## Problem statement
In the data below, the copy begins at the line containing "Click AEK's 65 points total" and runs through the last line; repeat those lines exactly, minus the pictures.

## Supplied material

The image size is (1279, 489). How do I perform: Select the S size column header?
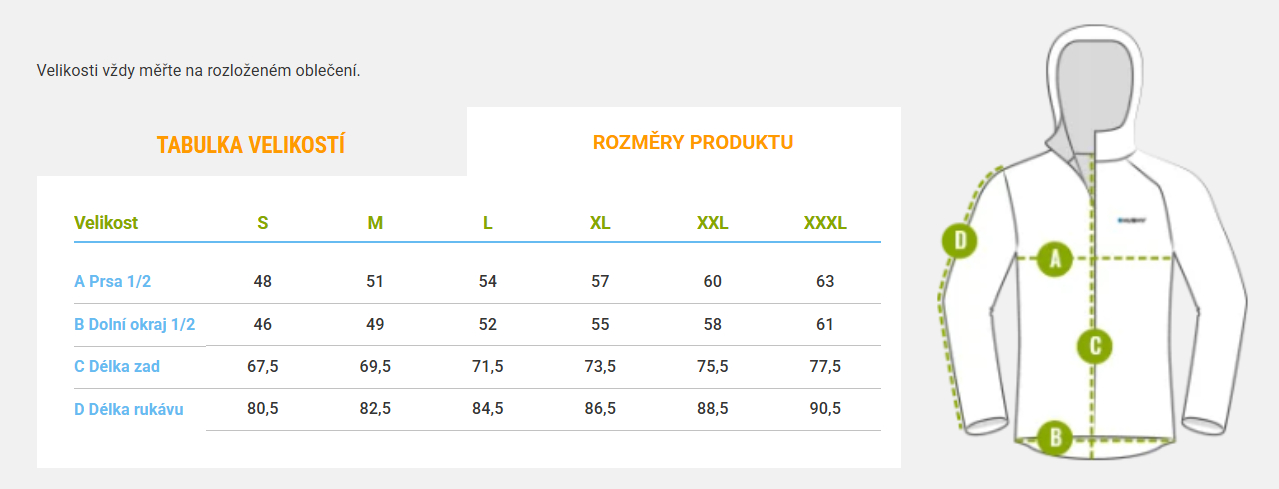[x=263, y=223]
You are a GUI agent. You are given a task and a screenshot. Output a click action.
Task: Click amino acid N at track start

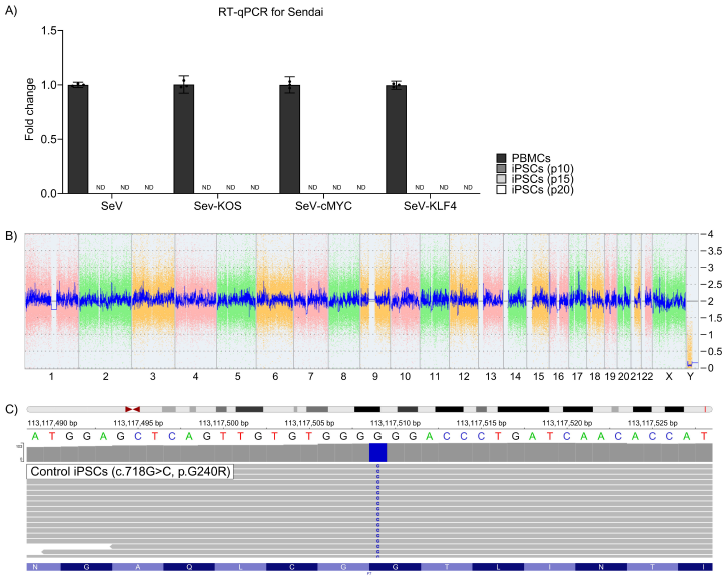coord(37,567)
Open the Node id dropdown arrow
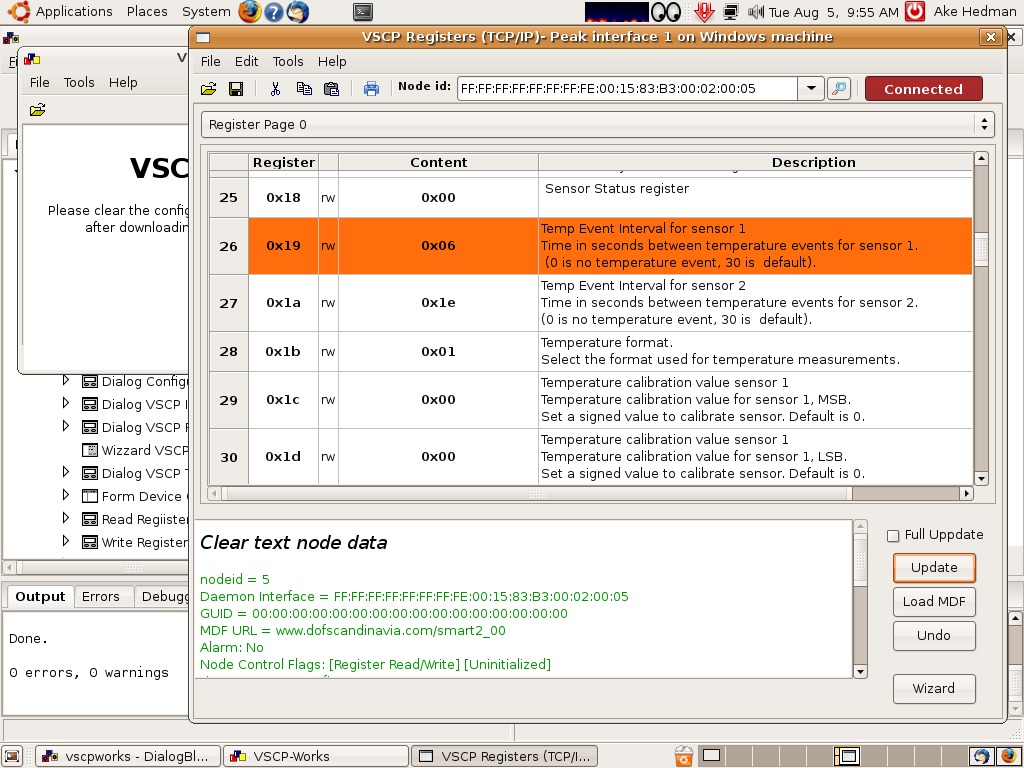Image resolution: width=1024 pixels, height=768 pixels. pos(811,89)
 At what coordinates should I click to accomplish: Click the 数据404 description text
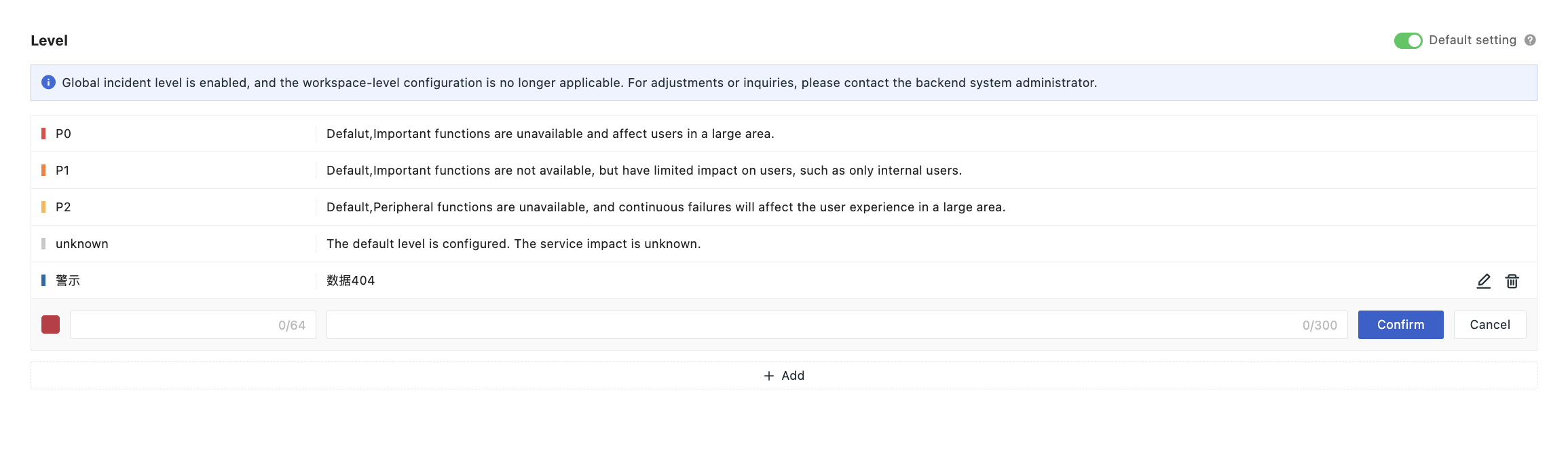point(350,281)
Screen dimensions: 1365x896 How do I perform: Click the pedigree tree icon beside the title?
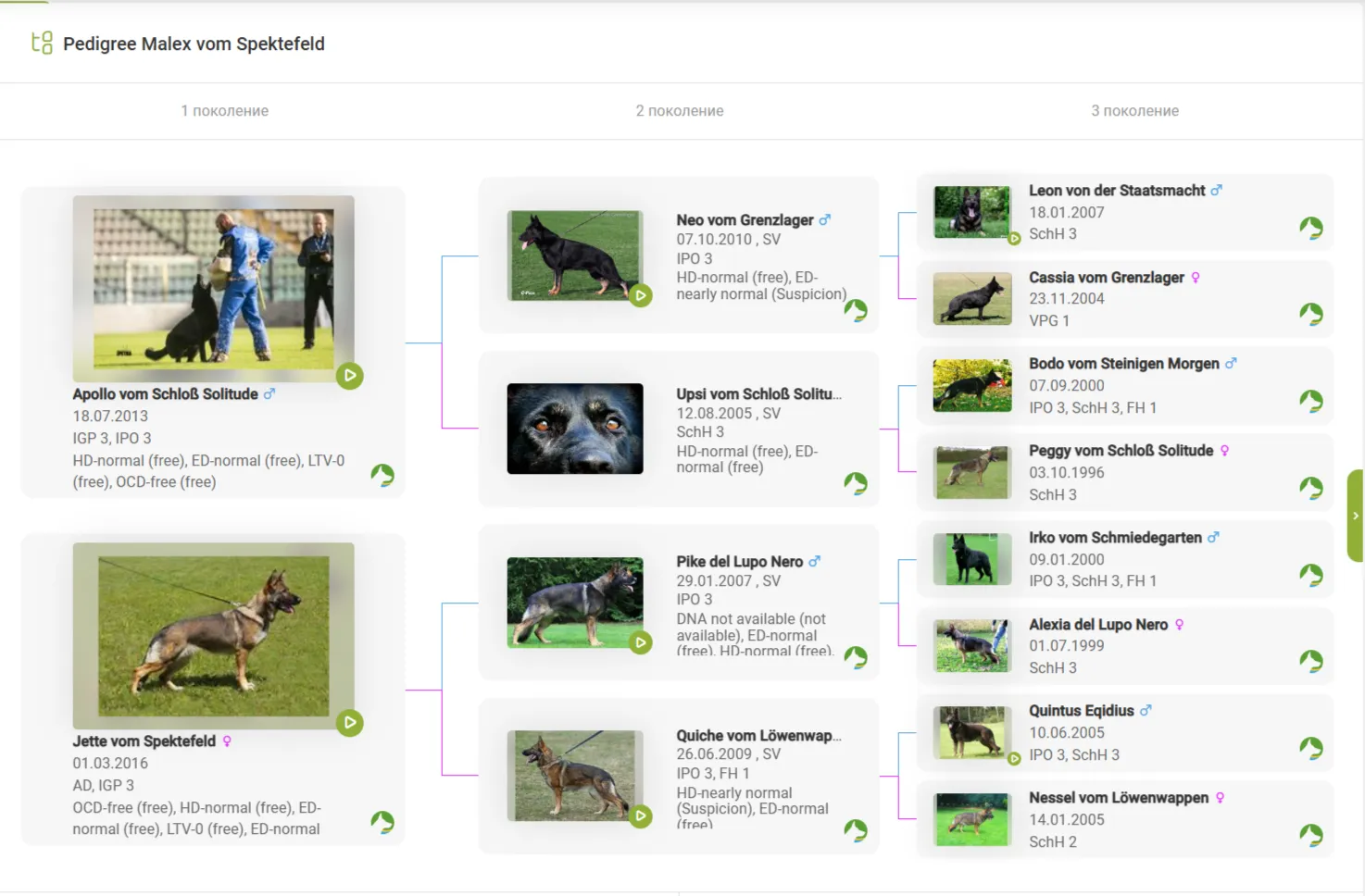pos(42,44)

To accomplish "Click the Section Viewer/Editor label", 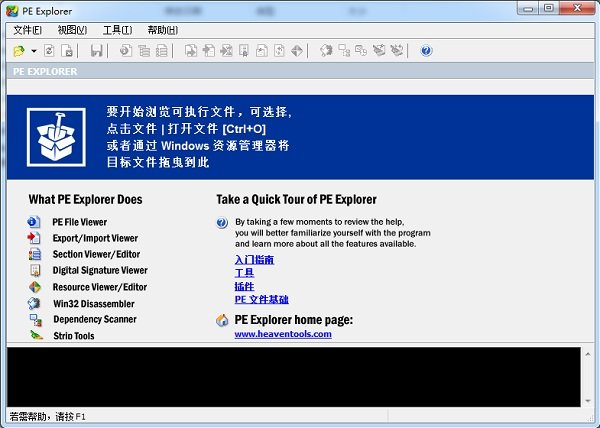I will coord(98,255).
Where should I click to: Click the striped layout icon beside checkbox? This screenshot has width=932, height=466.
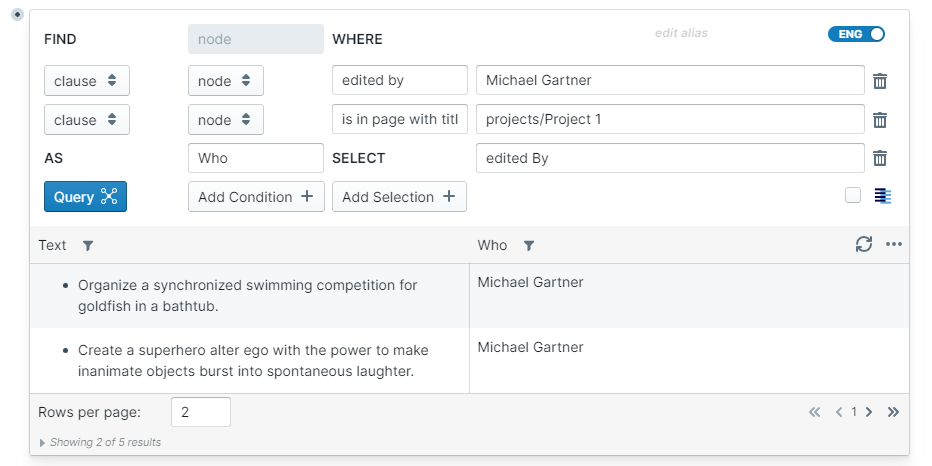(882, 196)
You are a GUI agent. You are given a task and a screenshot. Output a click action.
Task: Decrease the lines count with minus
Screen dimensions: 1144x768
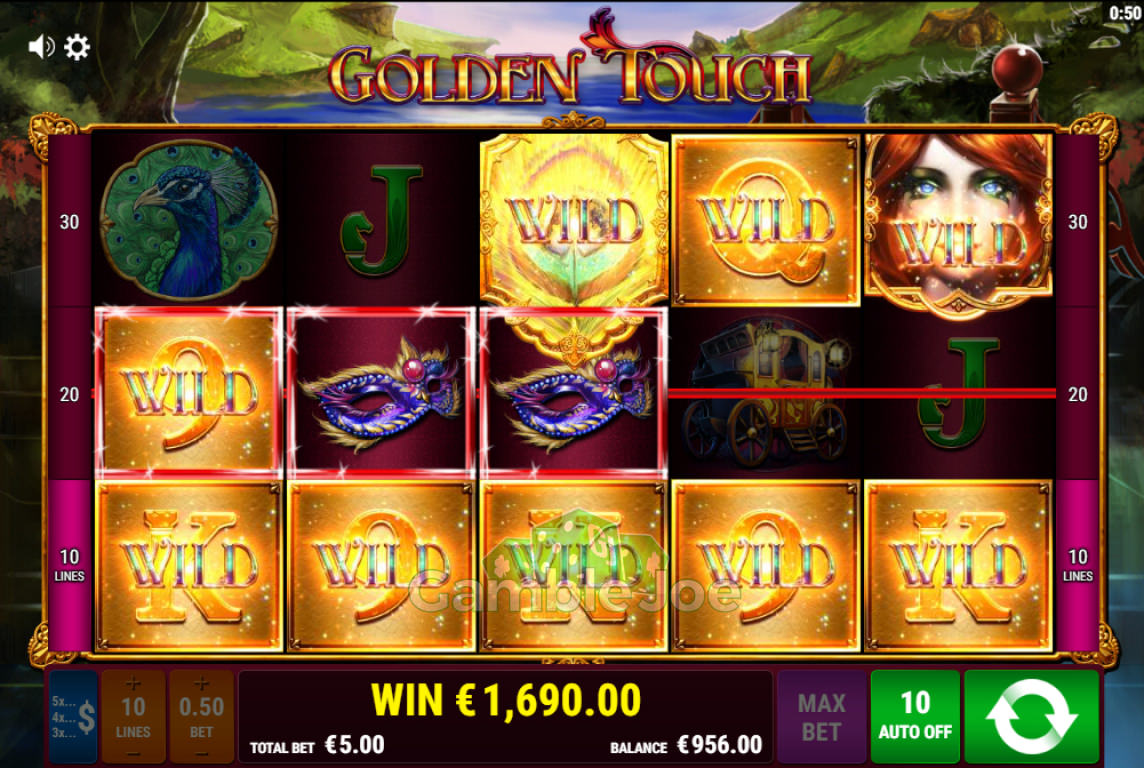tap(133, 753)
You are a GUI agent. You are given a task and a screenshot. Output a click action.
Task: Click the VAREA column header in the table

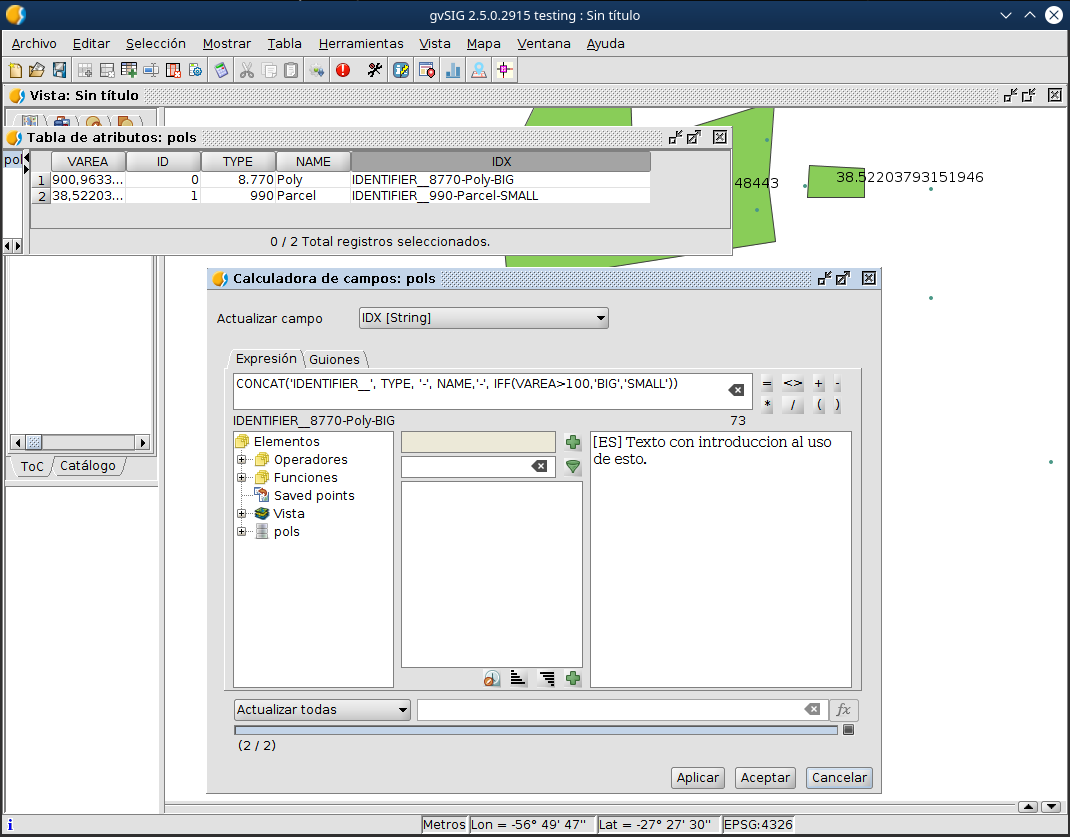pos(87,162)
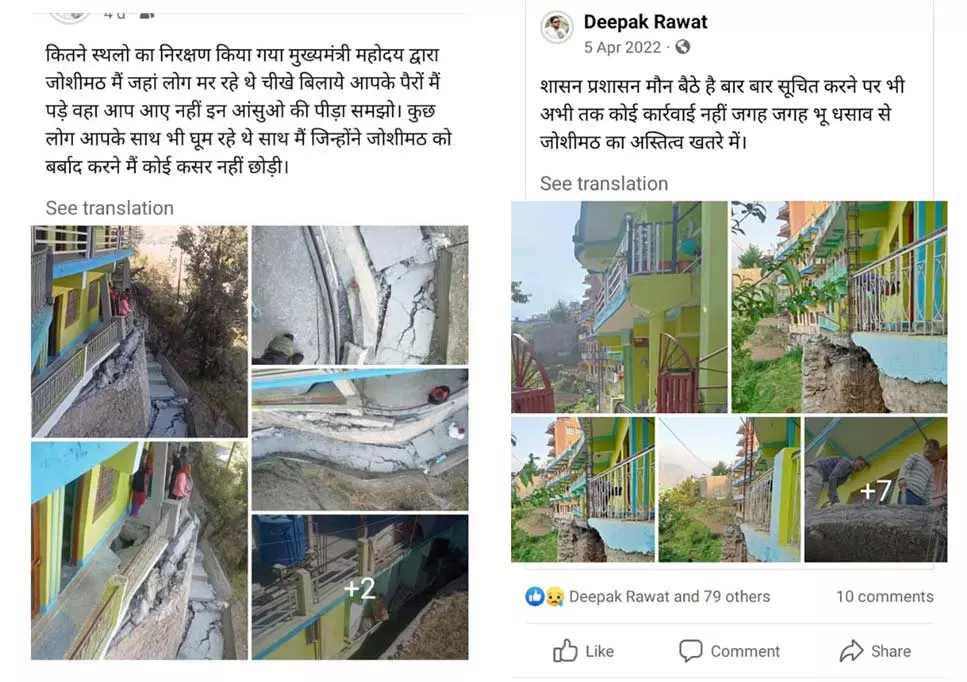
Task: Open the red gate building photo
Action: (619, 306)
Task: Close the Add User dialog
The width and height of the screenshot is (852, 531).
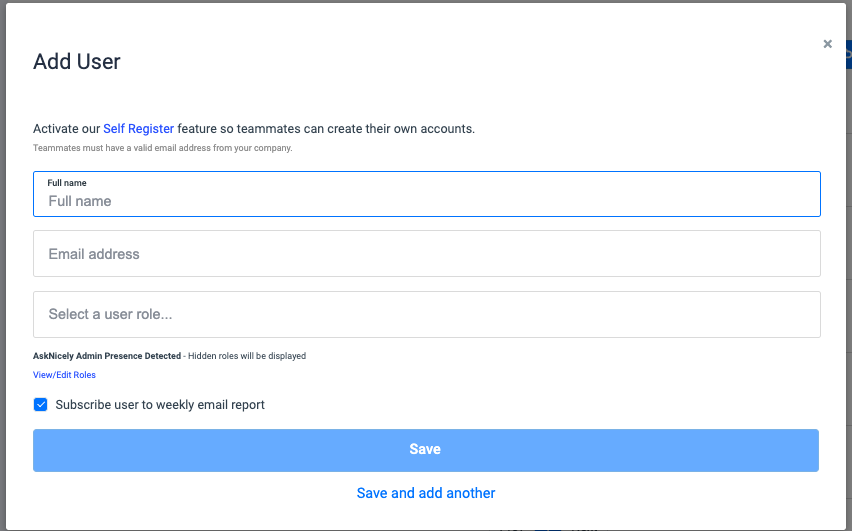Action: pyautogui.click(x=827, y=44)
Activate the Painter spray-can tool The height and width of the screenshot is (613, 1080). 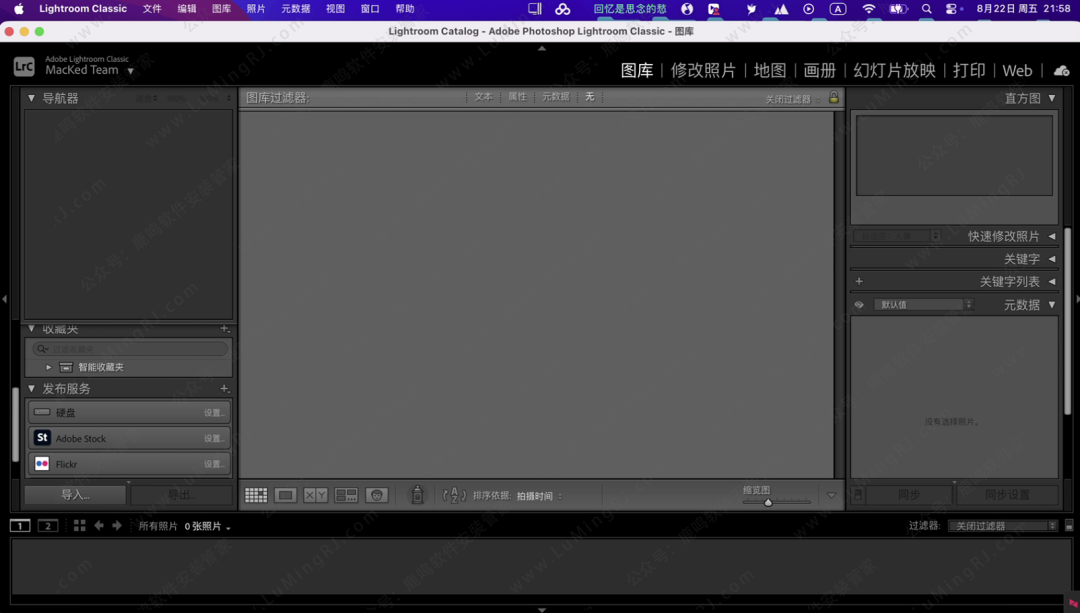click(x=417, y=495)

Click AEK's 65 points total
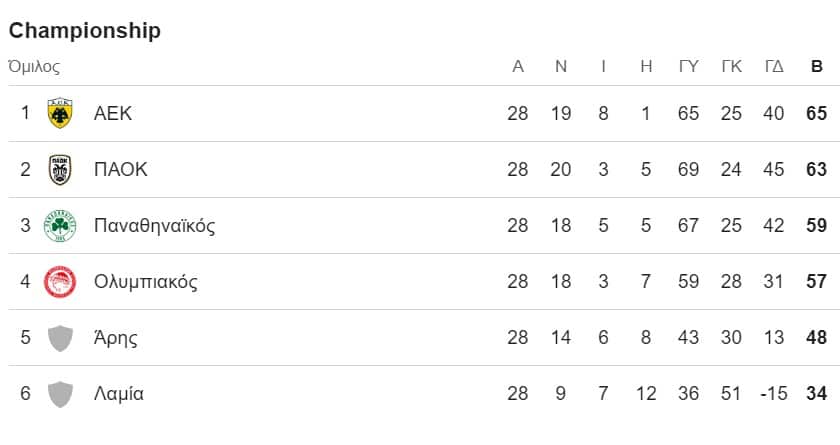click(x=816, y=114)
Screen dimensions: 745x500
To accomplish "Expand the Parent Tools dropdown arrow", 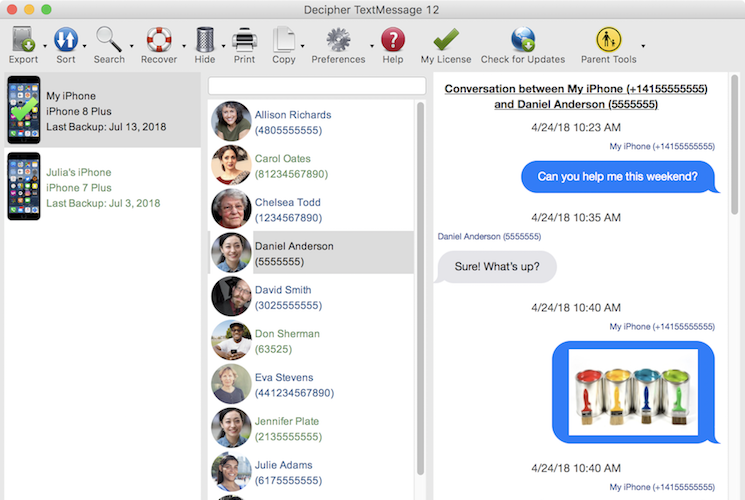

## Written response
Click AEK's 65 points total
click(x=816, y=114)
Screen dimensions: 745x500
To accomplish "Expand the Parent Tools dropdown arrow", 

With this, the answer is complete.